● BRIEF: In the items, from the start through the line containing "Sexshop Envios San Fernando (136, 2106)", change every "Barrio Norte" to "Recoleta" and keep everything else the same. Give back only those lines, without the pictures.

★ ★ ★ ★ ★

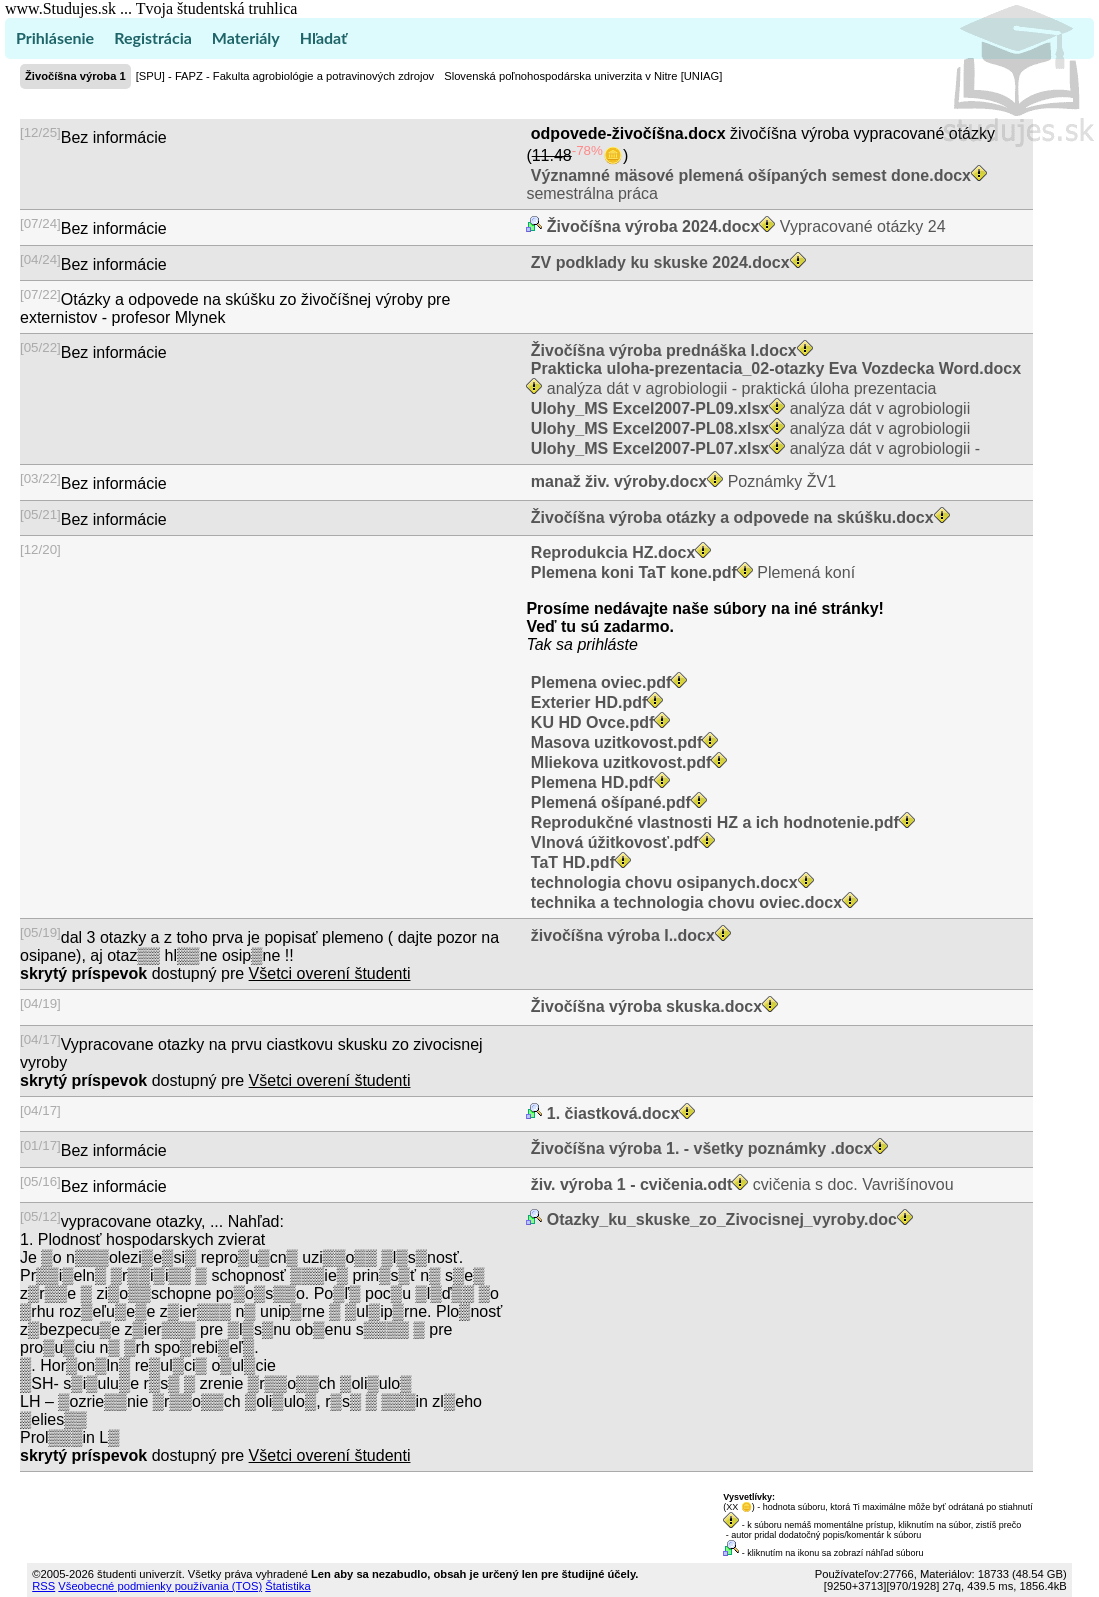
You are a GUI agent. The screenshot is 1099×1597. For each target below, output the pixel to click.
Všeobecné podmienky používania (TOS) (160, 1586)
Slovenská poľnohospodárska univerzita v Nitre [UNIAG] (583, 76)
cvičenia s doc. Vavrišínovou (739, 1184)
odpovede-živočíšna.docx (628, 133)
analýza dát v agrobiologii (748, 408)
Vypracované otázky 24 (743, 226)
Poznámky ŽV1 (681, 481)
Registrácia (153, 37)
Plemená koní (690, 572)
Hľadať (323, 37)
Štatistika (287, 1586)
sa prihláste (597, 644)
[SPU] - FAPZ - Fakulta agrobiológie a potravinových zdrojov (285, 76)
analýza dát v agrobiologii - (753, 448)
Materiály (246, 37)
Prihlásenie (55, 37)
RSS (43, 1586)
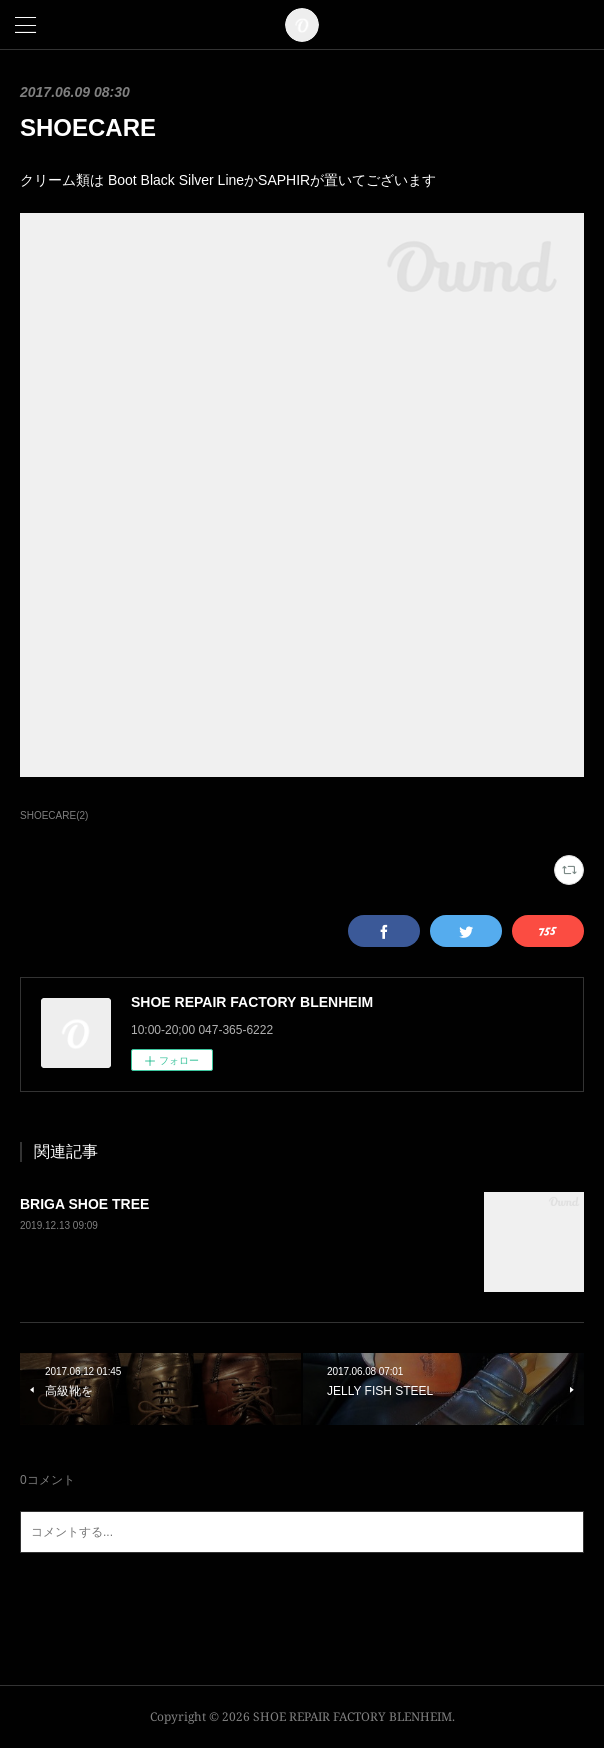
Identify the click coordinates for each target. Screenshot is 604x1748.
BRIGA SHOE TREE (84, 1204)
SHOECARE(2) (54, 815)
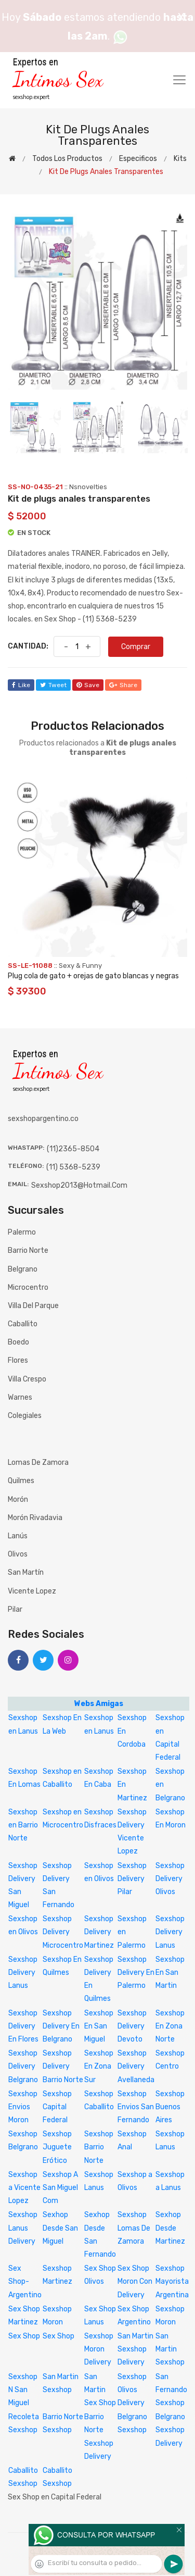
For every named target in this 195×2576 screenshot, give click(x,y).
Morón (18, 1499)
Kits (180, 158)
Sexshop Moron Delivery (98, 2349)
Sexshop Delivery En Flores (23, 2026)
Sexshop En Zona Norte (170, 2026)
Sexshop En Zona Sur (98, 2066)
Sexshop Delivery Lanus (170, 1931)
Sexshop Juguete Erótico (57, 2147)
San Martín (26, 1572)
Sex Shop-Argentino (25, 2281)
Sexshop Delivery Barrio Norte (63, 2066)
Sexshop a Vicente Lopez (24, 2187)
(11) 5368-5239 (73, 1167)
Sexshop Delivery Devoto (132, 2026)
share (123, 685)
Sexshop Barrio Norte (98, 2147)
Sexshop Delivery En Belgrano (61, 2026)
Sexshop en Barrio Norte (23, 1825)
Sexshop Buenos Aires (170, 2106)
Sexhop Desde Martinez (170, 2227)
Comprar (135, 646)
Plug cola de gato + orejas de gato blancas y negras (93, 976)
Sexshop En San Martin (170, 1972)
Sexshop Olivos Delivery (132, 2389)
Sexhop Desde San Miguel (60, 2227)
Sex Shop (24, 2336)
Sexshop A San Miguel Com (60, 2187)
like (21, 685)
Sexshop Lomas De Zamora (134, 2227)
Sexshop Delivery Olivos (170, 1878)
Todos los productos (67, 158)
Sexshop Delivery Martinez (99, 1931)
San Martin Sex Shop (100, 2389)
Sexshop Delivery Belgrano (23, 2066)
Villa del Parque (33, 1305)
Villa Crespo (27, 1379)
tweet (53, 685)
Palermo (22, 1232)
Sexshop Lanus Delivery (22, 2227)
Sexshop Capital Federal (57, 2106)
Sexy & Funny (80, 965)
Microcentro (28, 1287)
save (87, 685)
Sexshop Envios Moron (22, 2106)
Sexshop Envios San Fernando (136, 2106)
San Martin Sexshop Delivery (135, 2349)
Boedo (18, 1342)
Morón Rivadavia (35, 1517)
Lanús (18, 1536)
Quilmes (21, 1480)
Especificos (138, 158)
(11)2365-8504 (73, 1148)
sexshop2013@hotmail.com (79, 1185)
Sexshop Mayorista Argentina (172, 2281)
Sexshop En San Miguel (98, 2026)
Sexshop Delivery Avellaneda (136, 2066)
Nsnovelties (88, 487)
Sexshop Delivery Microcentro (63, 1931)
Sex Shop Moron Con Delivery (135, 2281)
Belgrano (22, 1269)
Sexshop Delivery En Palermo (136, 1972)
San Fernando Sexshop (171, 2389)
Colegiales (25, 1415)
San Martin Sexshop (170, 2349)
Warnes (20, 1397)
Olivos (18, 1554)
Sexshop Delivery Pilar (132, 1878)
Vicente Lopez (32, 1591)
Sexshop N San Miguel (22, 2389)
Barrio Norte (28, 1250)
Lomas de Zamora (38, 1462)
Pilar (15, 1609)
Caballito (22, 1324)
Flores (18, 1360)
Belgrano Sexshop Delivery (170, 2429)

★ ★ ★ ★ ★

● RESPONSE TO THIS EXERCISE:
You are a GUI agent. The screenshot is 1099×1597. For each target below, output the pixel to click.
Všeobecné podmienky používania (TOS) (160, 1586)
Slovenská poľnohospodárska univerzita v Nitre [UNIAG] (583, 76)
cvičenia s doc. Vavrišínovou (739, 1184)
odpovede-živočíšna.docx (628, 133)
analýza dát v agrobiologii (748, 408)
Vypracované otázky 24 (743, 226)
Poznámky ŽV1 (681, 481)
Registrácia (153, 37)
Plemená koní (690, 572)
Hľadať (323, 37)
Štatistika (287, 1586)
sa prihláste (597, 644)
[SPU] - FAPZ - Fakulta agrobiológie a potravinových zdrojov (285, 76)
analýza dát v agrobiologii - (753, 448)
Materiály (246, 37)
Prihlásenie (55, 37)
RSS (43, 1586)
Identify the click coordinates for each target. Screenshot is 604x1748.
BRIGA SHOE TREE (84, 1204)
SHOECARE(2) (54, 815)
For every named target in this 195×2576 screenshot, give click(x,y).
Morón (18, 1499)
Kits (180, 158)
Sexshop Moron Delivery (98, 2349)
Sexshop Delivery En Flores (23, 2026)
Sexshop En Zona Norte (170, 2026)
Sexshop En Zona Sur (98, 2066)
Sexshop Delivery Lanus (170, 1931)
Sexshop Juguete Erótico (57, 2147)
San Martín (26, 1572)
Sex Shop-Argentino (25, 2281)
Sexshop Delivery Recoleta (63, 2066)
Sexshop a Vicente Lopez (24, 2187)
(11) 5368-5239 (73, 1167)
Sexshop Delivery Devoto (132, 2026)
share (123, 685)
Sexshop Recoleta (98, 2147)
Sexshop Delivery En Belgrano (61, 2026)
Sexshop en Recoleta (23, 1825)
Sexshop Buenos Aires (170, 2106)
Sexhop Desde Martinez (170, 2227)
Comprar (135, 646)
Plug cola de gato + orejas de gato blancas y negras (93, 976)
Sexshop En San Martin (170, 1972)
Sexshop Olivos Delivery (132, 2389)
Sexhop Desde San Miguel (60, 2227)
Sex Shop (24, 2336)
Sexshop A San Miguel Com (60, 2187)
like (21, 685)
Sexshop Lomas De Zamora (134, 2227)
Sexshop Delivery Olivos (170, 1878)
Todos los productos (67, 158)
Sexshop Delivery Martinez (99, 1931)
San Martin Sex Shop (100, 2389)
Sexshop Delivery Belgrano (23, 2066)
Villa del Parque (33, 1305)
Villa Crespo (27, 1379)
tweet (53, 685)
Palermo (22, 1232)
Sexshop Lanus Delivery (22, 2227)
Sexshop Capital Federal (57, 2106)
Sexy & Funny (80, 965)
Microcentro (28, 1287)
save (87, 685)
Sexshop Envios Moron (22, 2106)
Sexshop Envios San Fernando (136, 2106)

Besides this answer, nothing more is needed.